---------- Texto de la página
Puede que hoy veas el logo de Renault como un simple rombo, pero su historia está llena de giros inesperados. Todo comenzó en 1898, cuando tres hermanos franceses —Louis, Marcel y Fernand Renault— fundaron la compañía que pronto se convertiría en uno de los pilares del automóvil europeo.
En los primeros años, Renault no tenía un símbolo claro: en sus coches aparecían las iniciales “R-R” entrelazadas, y no fue hasta 1906 cuando la marca introdujo un logotipo con forma de engranaje, en honor a su victoria en el Gran Premio de Francia. Era un guiño al espíritu mecánico que definía aquellos primeros modelos.

Pero el emblema que conocemos hoy no llegaría hasta los años 20… y lo haría casi por casualidad.
El nacimiento del diamante
En 1923, Renault decidió rediseñar sus parrillas delanteras. Los nuevos capós, divididos por una línea central, hacían que los logos redondos quedaran descentrados y poco estéticos. ¿La solución? Una figura que se adaptara perfectamente a esas formas: el rombo.

Así, en 1925, Renault estrenó oficialmente su símbolo en forma de diamante, que pronto se convirtió en su sello de identidad. Era moderno, simétrico y diferente a todo lo que se veía en la época. Desde entonces, el rombo ha acompañado a todos los coches de la marca, evolucionando con el paso del tiempo pero sin perder su esencia.
--------------------
---------- Datos proporcionados
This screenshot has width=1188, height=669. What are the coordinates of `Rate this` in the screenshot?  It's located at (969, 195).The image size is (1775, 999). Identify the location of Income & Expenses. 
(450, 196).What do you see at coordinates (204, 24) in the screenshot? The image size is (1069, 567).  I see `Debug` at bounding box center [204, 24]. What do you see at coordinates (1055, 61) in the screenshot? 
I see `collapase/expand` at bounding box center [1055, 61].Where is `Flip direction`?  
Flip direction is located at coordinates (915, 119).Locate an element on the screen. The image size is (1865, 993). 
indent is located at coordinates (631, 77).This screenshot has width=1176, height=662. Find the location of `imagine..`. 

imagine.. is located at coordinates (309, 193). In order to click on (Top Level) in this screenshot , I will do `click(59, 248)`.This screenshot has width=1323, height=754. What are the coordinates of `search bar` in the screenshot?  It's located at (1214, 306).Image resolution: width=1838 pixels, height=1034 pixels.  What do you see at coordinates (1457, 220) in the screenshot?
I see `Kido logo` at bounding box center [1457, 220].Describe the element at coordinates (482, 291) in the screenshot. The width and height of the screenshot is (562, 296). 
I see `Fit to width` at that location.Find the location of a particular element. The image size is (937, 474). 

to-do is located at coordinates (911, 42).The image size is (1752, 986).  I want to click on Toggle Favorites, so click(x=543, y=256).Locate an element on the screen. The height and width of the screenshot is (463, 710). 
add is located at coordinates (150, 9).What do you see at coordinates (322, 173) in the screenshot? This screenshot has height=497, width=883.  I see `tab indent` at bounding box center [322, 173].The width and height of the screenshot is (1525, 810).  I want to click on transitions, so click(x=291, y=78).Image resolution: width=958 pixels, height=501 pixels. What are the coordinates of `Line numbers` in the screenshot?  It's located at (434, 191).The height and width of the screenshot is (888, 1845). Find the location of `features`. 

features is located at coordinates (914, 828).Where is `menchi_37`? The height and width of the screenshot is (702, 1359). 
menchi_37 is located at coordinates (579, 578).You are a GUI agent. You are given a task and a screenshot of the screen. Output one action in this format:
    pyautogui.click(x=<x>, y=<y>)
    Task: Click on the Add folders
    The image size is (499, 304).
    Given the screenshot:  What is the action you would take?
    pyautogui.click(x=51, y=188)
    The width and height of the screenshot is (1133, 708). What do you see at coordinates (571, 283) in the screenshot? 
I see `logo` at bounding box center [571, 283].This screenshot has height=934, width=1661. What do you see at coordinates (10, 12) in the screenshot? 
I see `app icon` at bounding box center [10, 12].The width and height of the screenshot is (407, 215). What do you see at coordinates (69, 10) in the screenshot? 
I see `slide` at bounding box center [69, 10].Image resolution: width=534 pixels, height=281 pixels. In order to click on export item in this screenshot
--------------------
• [Aplica lo leído]
A) Copia textualmente el fragmento del texto sobre el logo de Renault que va desde "El nacimiento del" hasta "perder su esencia.", ambos incluidos.
B) Escribe cómo sigue el texto sobre el logo de Renault a partir de donde termina.

• [Respuestas aquí abajo]
A)
El nacimiento del diamante
En 1923, Renault decidió rediseñar sus parrillas delanteras. Los nuevos capós, divididos por una línea central, hacían que los logos redondos quedaran descentrados y poco estéticos. ¿La solución? Una figura que se adaptara perfectamente a esas formas: el rombo.

Así, en 1925, Renault estrenó oficialmente su símbolo en forma de diamante, que pronto se convirtió en su sello de identidad. Era moderno, simétrico y diferente a todo lo que se veía en la época. Desde entonces, el rombo ha acompañado a todos los coches de la marca, evolucionando con el paso del tiempo pero sin perder su esencia.

B)
Los años 70: arte, modernidad y el toque Vasarely
En 1972 llegó uno de los rediseños más importantes de la historia del logo. Renault encargó al artista húngaro-francés Victor Vasarely, padre del op art, una nueva versión del rombo. El resultado fue un diseño más geométrico, sin el nombre “Renault”, con líneas gruesas que parecían moverse con la luz.
Aquella reinterpretación no solo modernizó la imagen de la marca: convirtió el logo de Renault en un icono del diseño industrial europeo. Fue tan potente que se mantuvo, con ligeras variaciones, durante más de tres décadas.

Del relieve al plano: la nueva era eléctrica
A lo largo de los años 90 y 2000, el rombo de Renault fue ganando volumen, brillos metálicos y un fondo amarillo que simbolizaba energía y optimismo. Pero el mundo cambió, y también lo hizo Renault.
En 2024, la marca decidió volver a lo esencial: un logo plano, limpio y retro, inspirado en el que se vio por primera vez en el Renault 5 Prototype de 2021. Este diseño 2D no fue una simple cuestión estética: simboliza la nueva etapa de la marca, más digital, más sostenible y centrada en los coches eléctricos.
El propio Renault lo explica así: “El nuevo rombo es atemporal, un puente entre el pasado y el futuro”.